- Flag of Kosovo
- IOC code: KOS
- NOC: Olympic Committee of Kosovo

in Gangwon, South Korea 19 January 2024 – 1 February 2024
- Competitors: 2 in 1 sport
- Flag bearer (opening): Klos Vokshi & Lirika Deva
- Flag bearer (closing): TBD
- Medals: Gold 0 Silver 0 Bronze 0 Total 0

Winter Youth Olympics appearances (overview)
- 2020; 2024;

= Kosovo at the 2024 Winter Youth Olympics =

Kosovo is scheduled to compete at the 2024 Winter Youth Olympics in Gangwon, South Korea, from January 19 to February 1, 2024, This will be Kosovo's second appearance at the Winter Youth Olympic Games, having debuted four years earlier.

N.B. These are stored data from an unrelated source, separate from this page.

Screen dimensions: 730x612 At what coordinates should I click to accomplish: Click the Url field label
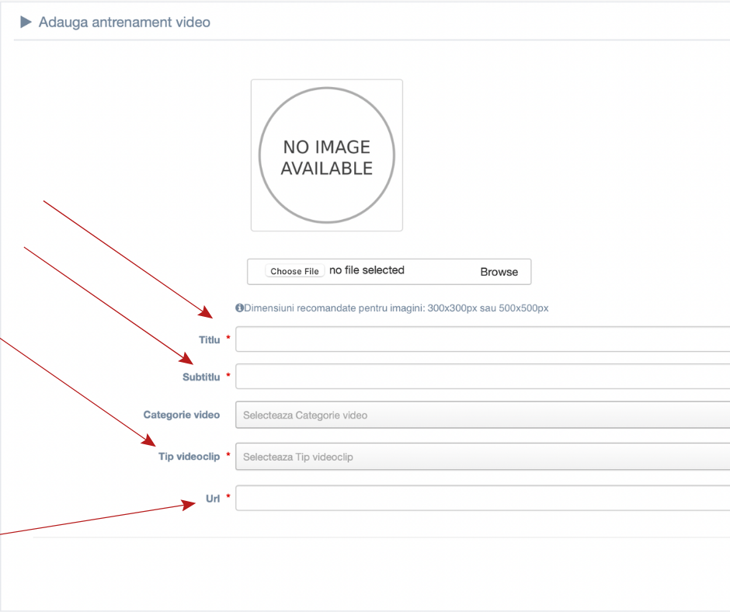213,499
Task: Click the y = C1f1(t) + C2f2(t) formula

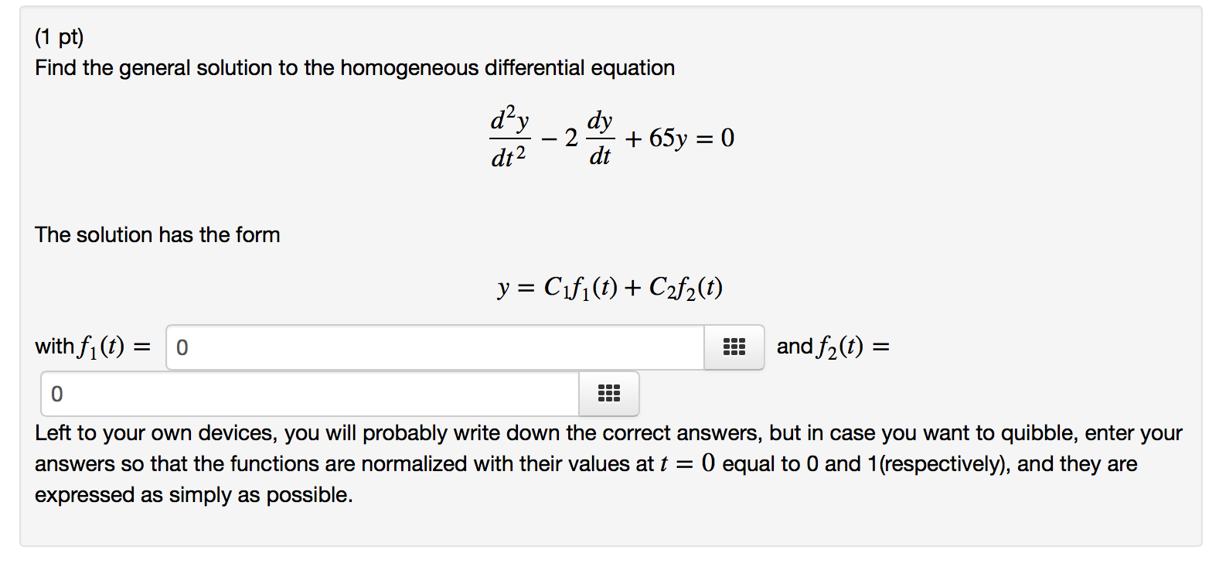Action: pyautogui.click(x=611, y=286)
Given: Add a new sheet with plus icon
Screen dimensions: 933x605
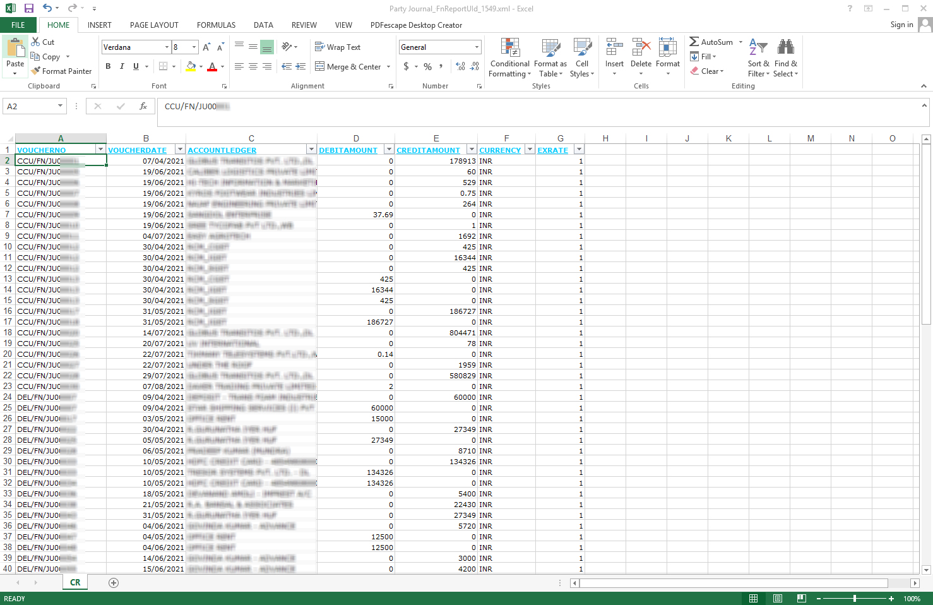Looking at the screenshot, I should pyautogui.click(x=114, y=583).
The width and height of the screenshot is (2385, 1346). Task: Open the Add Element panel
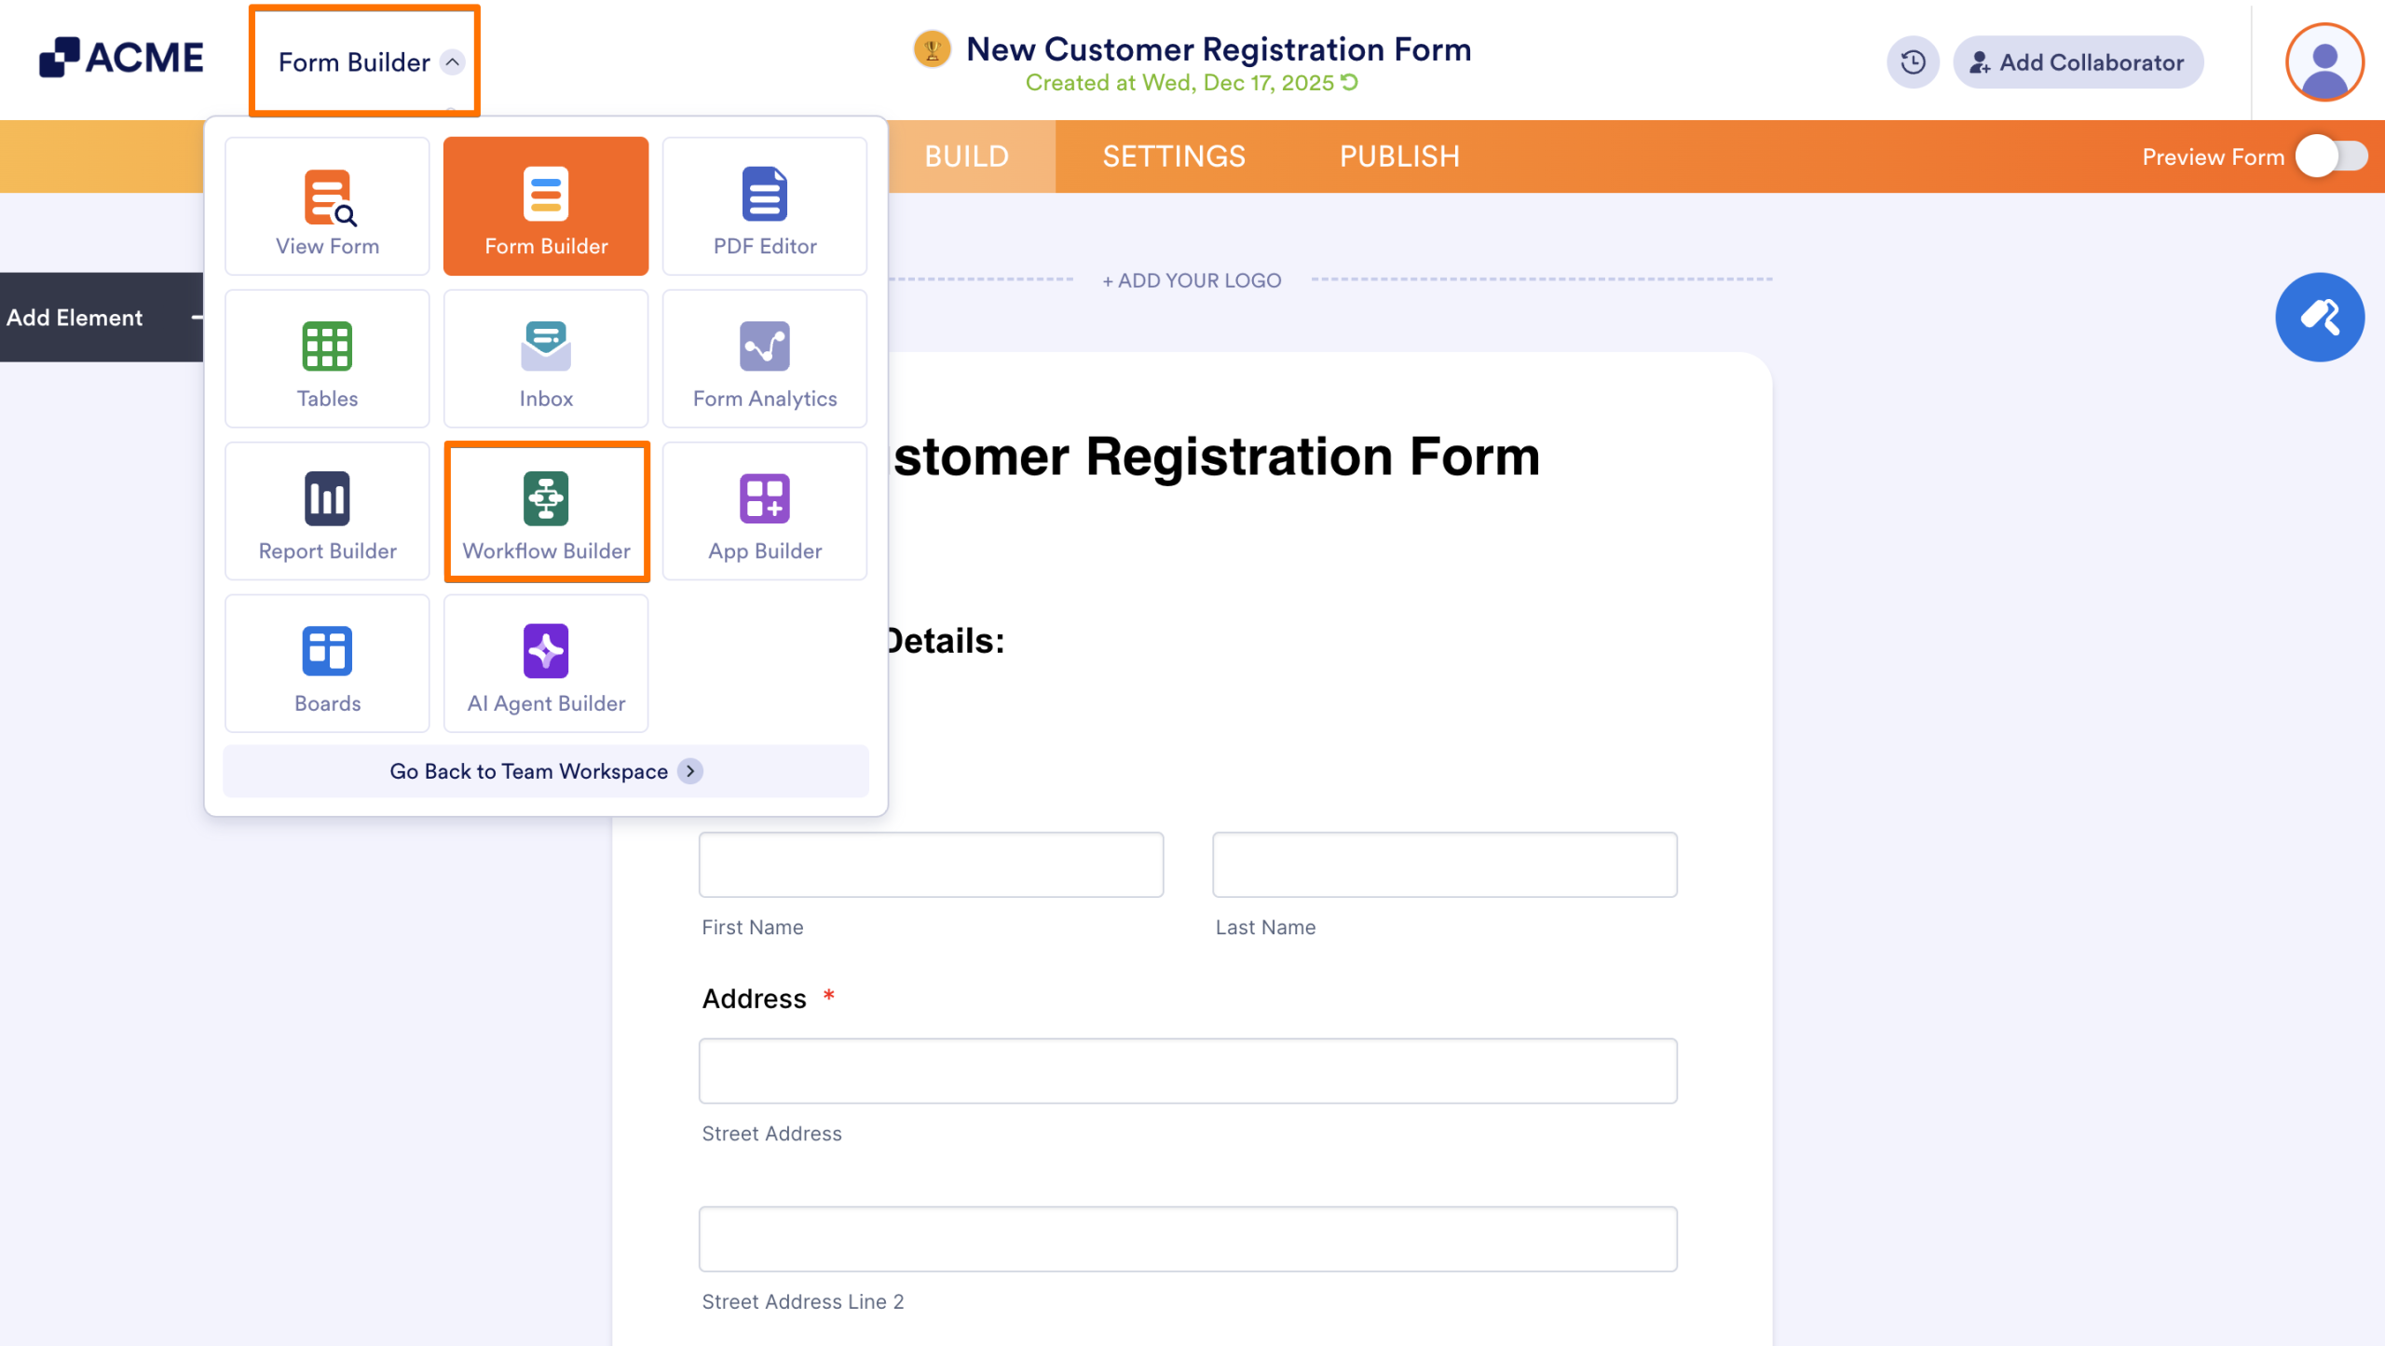(x=75, y=317)
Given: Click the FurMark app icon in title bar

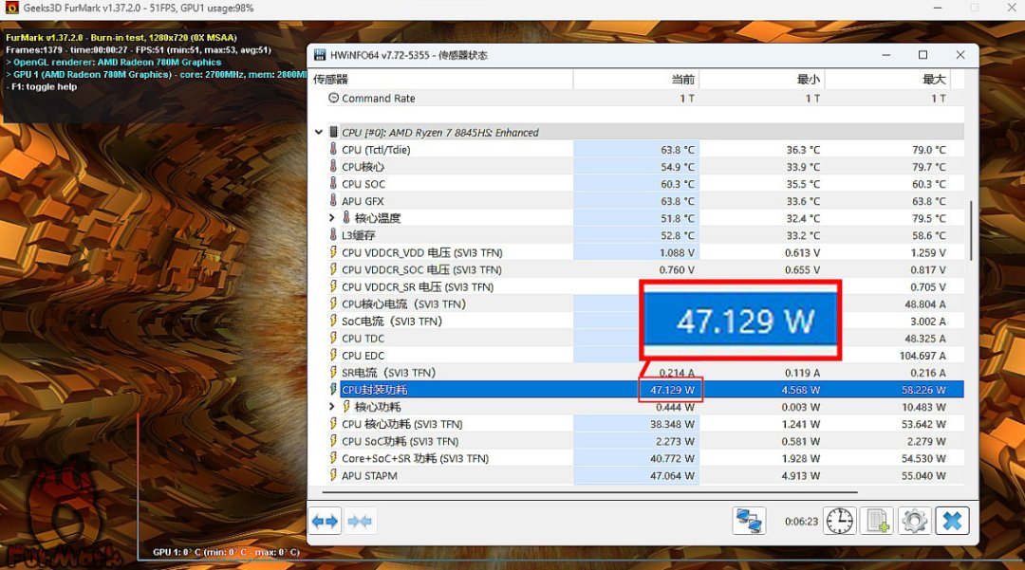Looking at the screenshot, I should point(11,8).
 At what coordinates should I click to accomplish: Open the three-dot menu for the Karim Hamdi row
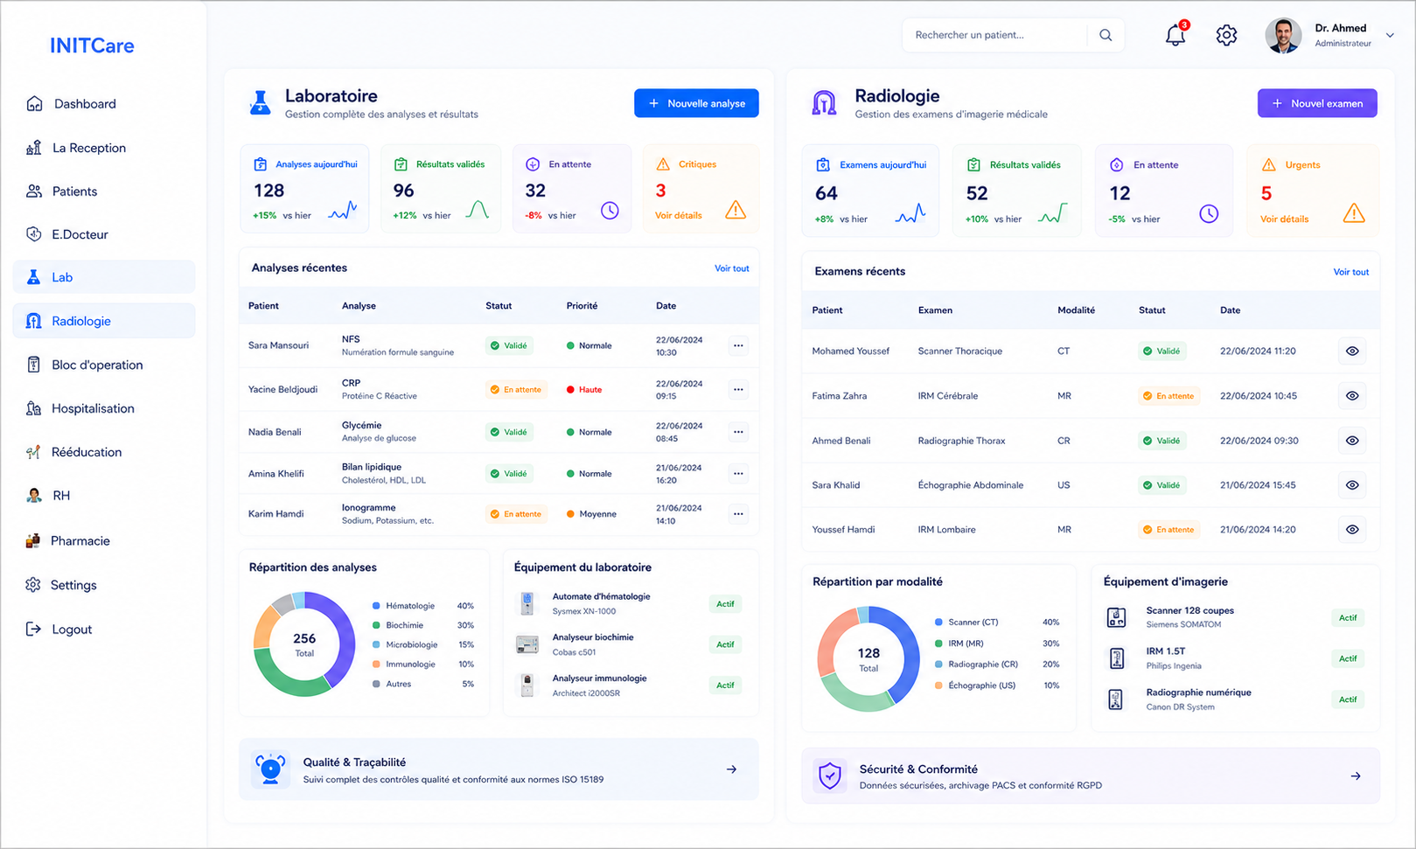[738, 514]
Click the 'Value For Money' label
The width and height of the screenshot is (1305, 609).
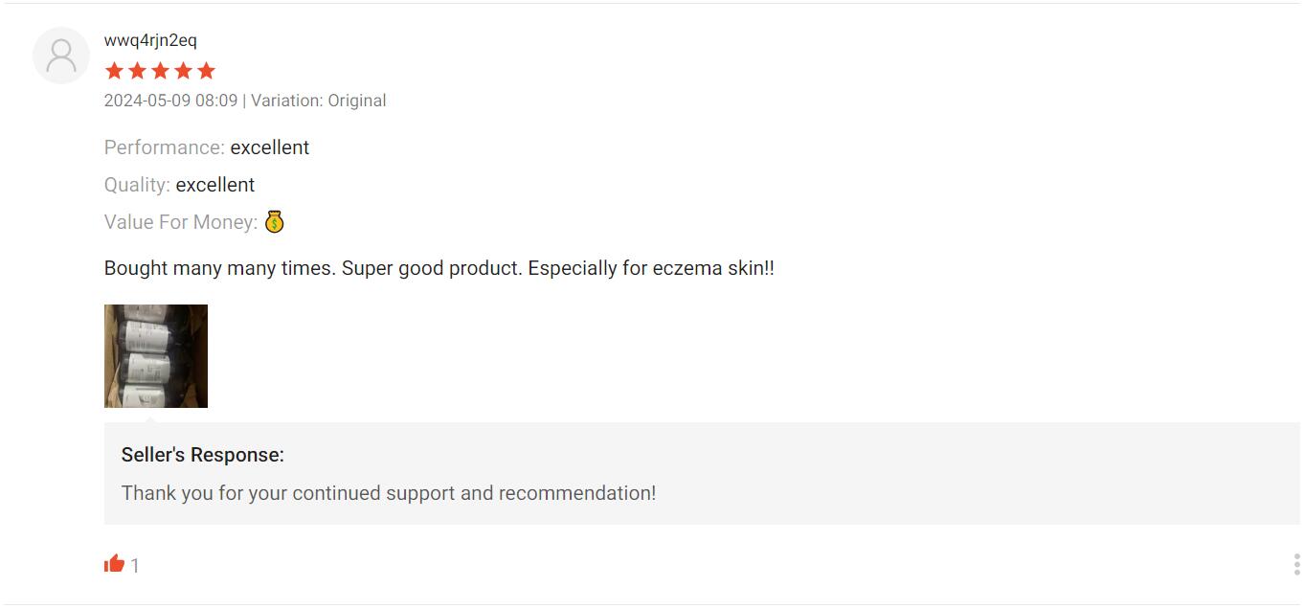(181, 222)
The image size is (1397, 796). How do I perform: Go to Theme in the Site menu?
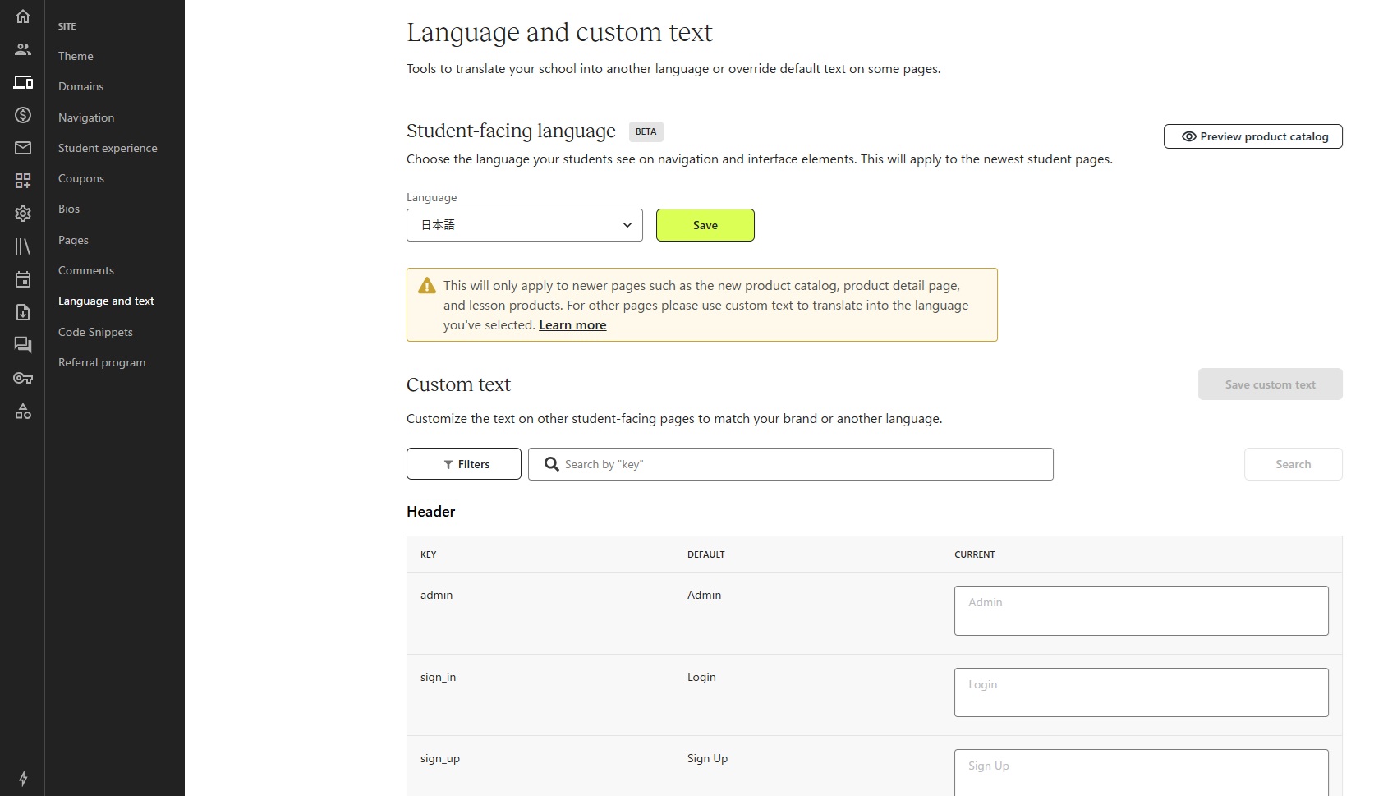click(76, 56)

The Kosovo team consisted of two alpine skiers (one per gender). Alpine skiers Klos Vokshi & Lirika Deva were the country's flagbearers during the opening ceremony.

==Competitors==
The following is the list of number of competitors (per gender) participating at the games per sport/discipline.

| Sport | Men | Women | Total |
|---|---|---|---|
| Alpine skiing | 1 | 1 | 2 |
| Total | 1 | 1 | 2 |

==Alpine skiing==

Kosovo qualified two alpine skiers (one per gender).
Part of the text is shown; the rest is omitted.